[Requirement] Copy all of the data below exactly as it is given.

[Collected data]

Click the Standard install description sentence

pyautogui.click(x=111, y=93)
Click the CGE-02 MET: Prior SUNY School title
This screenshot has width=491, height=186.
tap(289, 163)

[Solution below]
Click the Standard install description sentence

pyautogui.click(x=111, y=93)
Click the CGE-02 MET: Prior SUNY School title
This screenshot has width=491, height=186.
tap(289, 163)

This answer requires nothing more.